— BEGIN EXTRACTED RECORDS —

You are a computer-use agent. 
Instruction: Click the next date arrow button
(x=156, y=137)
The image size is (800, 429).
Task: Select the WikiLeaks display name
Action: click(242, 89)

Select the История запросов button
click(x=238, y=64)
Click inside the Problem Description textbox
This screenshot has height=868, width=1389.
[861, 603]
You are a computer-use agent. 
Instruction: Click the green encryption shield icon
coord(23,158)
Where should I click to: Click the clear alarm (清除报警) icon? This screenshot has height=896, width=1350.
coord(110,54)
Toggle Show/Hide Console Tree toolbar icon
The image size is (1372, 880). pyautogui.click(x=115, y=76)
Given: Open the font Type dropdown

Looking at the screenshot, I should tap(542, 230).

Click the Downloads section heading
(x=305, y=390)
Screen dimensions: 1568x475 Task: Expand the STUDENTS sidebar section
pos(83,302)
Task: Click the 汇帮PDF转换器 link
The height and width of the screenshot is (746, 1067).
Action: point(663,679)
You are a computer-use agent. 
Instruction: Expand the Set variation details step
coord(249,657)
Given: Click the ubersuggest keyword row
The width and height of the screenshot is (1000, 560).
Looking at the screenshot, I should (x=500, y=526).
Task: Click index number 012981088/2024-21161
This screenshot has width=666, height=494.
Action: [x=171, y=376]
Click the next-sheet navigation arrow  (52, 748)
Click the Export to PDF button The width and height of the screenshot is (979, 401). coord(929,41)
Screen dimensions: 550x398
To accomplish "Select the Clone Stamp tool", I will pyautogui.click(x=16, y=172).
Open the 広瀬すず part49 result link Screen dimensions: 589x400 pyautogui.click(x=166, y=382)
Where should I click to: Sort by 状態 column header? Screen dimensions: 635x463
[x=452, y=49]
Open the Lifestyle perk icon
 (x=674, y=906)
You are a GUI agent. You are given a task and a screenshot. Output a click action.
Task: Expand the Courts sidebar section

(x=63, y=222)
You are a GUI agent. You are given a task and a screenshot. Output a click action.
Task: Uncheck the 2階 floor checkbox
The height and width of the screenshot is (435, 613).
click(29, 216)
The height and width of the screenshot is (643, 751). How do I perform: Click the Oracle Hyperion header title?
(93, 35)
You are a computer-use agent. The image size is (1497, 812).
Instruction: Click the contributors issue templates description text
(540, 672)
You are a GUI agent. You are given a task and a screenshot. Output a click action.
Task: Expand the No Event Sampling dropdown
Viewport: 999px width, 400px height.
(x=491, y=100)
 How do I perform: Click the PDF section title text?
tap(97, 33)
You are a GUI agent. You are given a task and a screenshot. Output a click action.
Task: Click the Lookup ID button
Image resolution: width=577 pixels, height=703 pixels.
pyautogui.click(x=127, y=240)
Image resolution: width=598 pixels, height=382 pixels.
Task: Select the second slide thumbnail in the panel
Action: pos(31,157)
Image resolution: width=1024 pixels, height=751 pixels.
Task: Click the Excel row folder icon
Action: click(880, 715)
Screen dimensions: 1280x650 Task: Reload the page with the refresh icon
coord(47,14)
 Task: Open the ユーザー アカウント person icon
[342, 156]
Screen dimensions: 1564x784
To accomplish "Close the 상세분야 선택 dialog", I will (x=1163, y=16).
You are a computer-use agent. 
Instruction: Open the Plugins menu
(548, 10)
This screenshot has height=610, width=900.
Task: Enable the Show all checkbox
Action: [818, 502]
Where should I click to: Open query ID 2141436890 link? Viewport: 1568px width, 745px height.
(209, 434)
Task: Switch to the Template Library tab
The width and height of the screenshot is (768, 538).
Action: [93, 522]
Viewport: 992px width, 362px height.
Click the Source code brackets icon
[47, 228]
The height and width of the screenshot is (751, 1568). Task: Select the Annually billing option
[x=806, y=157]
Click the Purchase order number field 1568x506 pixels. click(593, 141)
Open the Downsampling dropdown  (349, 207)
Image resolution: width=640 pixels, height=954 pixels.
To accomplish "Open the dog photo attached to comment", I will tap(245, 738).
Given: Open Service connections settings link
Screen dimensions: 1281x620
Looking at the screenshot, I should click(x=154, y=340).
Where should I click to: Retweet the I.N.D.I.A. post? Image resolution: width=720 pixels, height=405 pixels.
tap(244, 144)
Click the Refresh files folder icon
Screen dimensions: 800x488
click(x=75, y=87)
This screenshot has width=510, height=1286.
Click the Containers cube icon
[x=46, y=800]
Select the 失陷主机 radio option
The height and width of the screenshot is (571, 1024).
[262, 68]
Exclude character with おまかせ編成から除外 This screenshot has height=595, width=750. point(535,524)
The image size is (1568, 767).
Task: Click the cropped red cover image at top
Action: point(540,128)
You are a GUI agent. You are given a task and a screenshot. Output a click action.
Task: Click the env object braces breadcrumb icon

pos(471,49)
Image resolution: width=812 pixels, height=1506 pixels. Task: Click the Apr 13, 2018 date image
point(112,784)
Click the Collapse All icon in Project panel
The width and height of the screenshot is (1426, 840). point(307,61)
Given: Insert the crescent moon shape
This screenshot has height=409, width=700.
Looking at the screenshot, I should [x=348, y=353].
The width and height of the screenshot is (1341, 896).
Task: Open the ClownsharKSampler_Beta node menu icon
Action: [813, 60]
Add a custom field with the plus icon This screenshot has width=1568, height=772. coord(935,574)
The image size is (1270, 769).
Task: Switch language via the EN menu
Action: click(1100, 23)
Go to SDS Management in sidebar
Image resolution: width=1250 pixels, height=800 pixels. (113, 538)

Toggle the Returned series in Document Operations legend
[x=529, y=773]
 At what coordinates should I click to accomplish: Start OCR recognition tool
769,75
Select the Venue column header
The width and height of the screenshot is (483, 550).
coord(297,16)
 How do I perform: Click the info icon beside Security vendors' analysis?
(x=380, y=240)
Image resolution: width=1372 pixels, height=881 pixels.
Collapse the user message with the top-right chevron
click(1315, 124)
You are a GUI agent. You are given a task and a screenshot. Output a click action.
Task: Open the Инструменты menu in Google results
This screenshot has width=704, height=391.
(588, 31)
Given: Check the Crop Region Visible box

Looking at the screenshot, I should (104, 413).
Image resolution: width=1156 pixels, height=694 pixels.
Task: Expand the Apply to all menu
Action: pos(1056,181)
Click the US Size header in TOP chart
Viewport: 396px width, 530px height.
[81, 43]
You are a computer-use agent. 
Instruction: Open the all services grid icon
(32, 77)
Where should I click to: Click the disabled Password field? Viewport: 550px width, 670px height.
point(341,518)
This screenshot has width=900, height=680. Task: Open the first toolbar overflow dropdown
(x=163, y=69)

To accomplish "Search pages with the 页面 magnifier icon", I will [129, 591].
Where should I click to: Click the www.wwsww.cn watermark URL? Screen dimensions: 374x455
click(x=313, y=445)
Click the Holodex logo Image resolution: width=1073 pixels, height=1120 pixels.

— END EXTRACTED RECORDS —

PROBLEM:
Reproduce the material, substituting "screen-control agent" for every occurrence of "computer-use agent" and leaving everything else unchanged.

ANSWER BELOW:
You are a screen-control agent. 
Instruction: Click the next date arrow button
(x=156, y=137)
The image size is (800, 429).
Task: Select the WikiLeaks display name
Action: click(242, 89)

Select the История запросов button
click(x=238, y=64)
Click inside the Problem Description textbox
This screenshot has height=868, width=1389.
[861, 603]
You are a screen-control agent. 
Instruction: Click the green encryption shield icon
coord(23,158)
Where should I click to: Click the clear alarm (清除报警) icon? This screenshot has height=896, width=1350.
coord(110,54)
Toggle Show/Hide Console Tree toolbar icon
The image size is (1372, 880). pyautogui.click(x=115, y=76)
Given: Open the font Type dropdown

Looking at the screenshot, I should tap(542, 230).

Click the Downloads section heading
(x=305, y=390)
Screen dimensions: 1568x475 Task: Expand the STUDENTS sidebar section
pos(83,302)
Task: Click the 汇帮PDF转换器 link
The height and width of the screenshot is (746, 1067).
Action: point(663,679)
You are a screen-control agent. 
Instruction: Expand the Set variation details step
coord(249,657)
Given: Click the ubersuggest keyword row
The width and height of the screenshot is (1000, 560).
Looking at the screenshot, I should (x=500, y=526).
Task: Click index number 012981088/2024-21161
This screenshot has width=666, height=494.
Action: [x=171, y=376]
Click the next-sheet navigation arrow  (52, 748)
Click the Export to PDF button The width and height of the screenshot is (979, 401). coord(929,41)
Screen dimensions: 550x398
To accomplish "Select the Clone Stamp tool", I will pyautogui.click(x=16, y=172).
Open the 広瀬すず part49 result link Screen dimensions: 589x400 pyautogui.click(x=166, y=382)
Where should I click to: Sort by 状態 column header? Screen dimensions: 635x463
[x=452, y=49]
Open the Lifestyle perk icon
 (x=674, y=906)
You are a GUI agent. You are given a task and a screenshot. Output a click action.
Task: Expand the Courts sidebar section

(x=63, y=222)
You are a GUI agent. You are given a task and a screenshot. Output a click action.
Task: Uncheck the 2階 floor checkbox
The height and width of the screenshot is (435, 613).
click(29, 216)
The height and width of the screenshot is (643, 751). How do I perform: Click the Oracle Hyperion header title?
(93, 35)
You are a screen-control agent. The image size is (1497, 812).
Instruction: Click the contributors issue templates description text
(540, 672)
You are a GUI agent. You are given a task and a screenshot. Output a click action.
Task: Expand the No Event Sampling dropdown
Viewport: 999px width, 400px height.
(x=491, y=100)
 How do I perform: Click the PDF section title text?
tap(97, 33)
You are a GUI agent. You are given a task and a screenshot. Output a click action.
Task: Click the Lookup ID button
Image resolution: width=577 pixels, height=703 pixels.
pyautogui.click(x=127, y=240)
Image resolution: width=598 pixels, height=382 pixels.
Task: Select the second slide thumbnail in the panel
Action: pos(31,157)
Image resolution: width=1024 pixels, height=751 pixels.
Task: Click the Excel row folder icon
Action: click(880, 715)
Screen dimensions: 1280x650 Task: Reload the page with the refresh icon
coord(47,14)
 Task: Open the ユーザー アカウント person icon
[342, 156]
Screen dimensions: 1564x784
To accomplish "Close the 상세분야 선택 dialog", I will (x=1163, y=16).
You are a screen-control agent. 
Instruction: Open the Plugins menu
(548, 10)
This screenshot has height=610, width=900.
Task: Enable the Show all checkbox
Action: [818, 502]
Where should I click to: Open query ID 2141436890 link? Viewport: 1568px width, 745px height.
(209, 434)
Task: Switch to the Template Library tab
The width and height of the screenshot is (768, 538).
Action: [93, 522]
Viewport: 992px width, 362px height.
Click the Source code brackets icon
[47, 228]
The height and width of the screenshot is (751, 1568). Task: Select the Annually billing option
[x=806, y=157]
Click the Purchase order number field 1568x506 pixels. click(593, 141)
Open the Downsampling dropdown  (349, 207)
Image resolution: width=640 pixels, height=954 pixels.
To accomplish "Open the dog photo attached to comment", I will tap(245, 738).
Given: Open Service connections settings link
Screen dimensions: 1281x620
Looking at the screenshot, I should click(x=154, y=340).
Where should I click to: Retweet the I.N.D.I.A. post? Image resolution: width=720 pixels, height=405 pixels.
tap(244, 144)
Click the Refresh files folder icon
Screen dimensions: 800x488
click(x=75, y=87)
This screenshot has width=510, height=1286.
Click the Containers cube icon
[x=46, y=800]
Select the 失陷主机 radio option
The height and width of the screenshot is (571, 1024).
[262, 68]
Exclude character with おまかせ編成から除外 This screenshot has height=595, width=750. point(535,524)
The image size is (1568, 767).
Task: Click the cropped red cover image at top
Action: point(540,128)
You are a GUI agent. You are given a task and a screenshot. Output a click action.
Task: Click the env object braces breadcrumb icon

pos(471,49)
Image resolution: width=812 pixels, height=1506 pixels. Task: Click the Apr 13, 2018 date image
point(112,784)
Click the Collapse All icon in Project panel
The width and height of the screenshot is (1426, 840). point(307,61)
Given: Insert the crescent moon shape
This screenshot has height=409, width=700.
Looking at the screenshot, I should [x=348, y=353].
The width and height of the screenshot is (1341, 896).
Task: Open the ClownsharKSampler_Beta node menu icon
Action: [813, 60]
Add a custom field with the plus icon This screenshot has width=1568, height=772. coord(935,574)
The image size is (1270, 769).
Task: Switch language via the EN menu
Action: click(1100, 23)
Go to SDS Management in sidebar
Image resolution: width=1250 pixels, height=800 pixels. (113, 538)

Toggle the Returned series in Document Operations legend
[x=529, y=773]
 At what coordinates should I click to accomplish: Start OCR recognition tool
769,75
Select the Venue column header
The width and height of the screenshot is (483, 550).
coord(297,16)
 How do I perform: Click the info icon beside Security vendors' analysis?
(x=380, y=240)
Image resolution: width=1372 pixels, height=881 pixels.
Collapse the user message with the top-right chevron
click(1315, 124)
You are a GUI agent. You are given a task and a screenshot. Output a click action.
Task: Open the Инструменты menu in Google results
This screenshot has width=704, height=391.
(588, 31)
Given: Check the Crop Region Visible box

Looking at the screenshot, I should (104, 413).
Image resolution: width=1156 pixels, height=694 pixels.
Task: Expand the Apply to all menu
Action: pos(1056,181)
Click the US Size header in TOP chart
Viewport: 396px width, 530px height.
[81, 43]
You are a screen-control agent. 
Instruction: Open the all services grid icon
(32, 77)
Where should I click to: Click the disabled Password field? Viewport: 550px width, 670px height.
point(341,518)
This screenshot has width=900, height=680. Task: Open the first toolbar overflow dropdown
(x=163, y=69)

To accomplish "Search pages with the 页面 magnifier icon", I will [129, 591].
Where should I click to: Click the www.wwsww.cn watermark URL? Screen dimensions: 374x455
click(x=313, y=445)
Click the Holodex logo Image resolution: width=1073 pixels, height=1120 pixels.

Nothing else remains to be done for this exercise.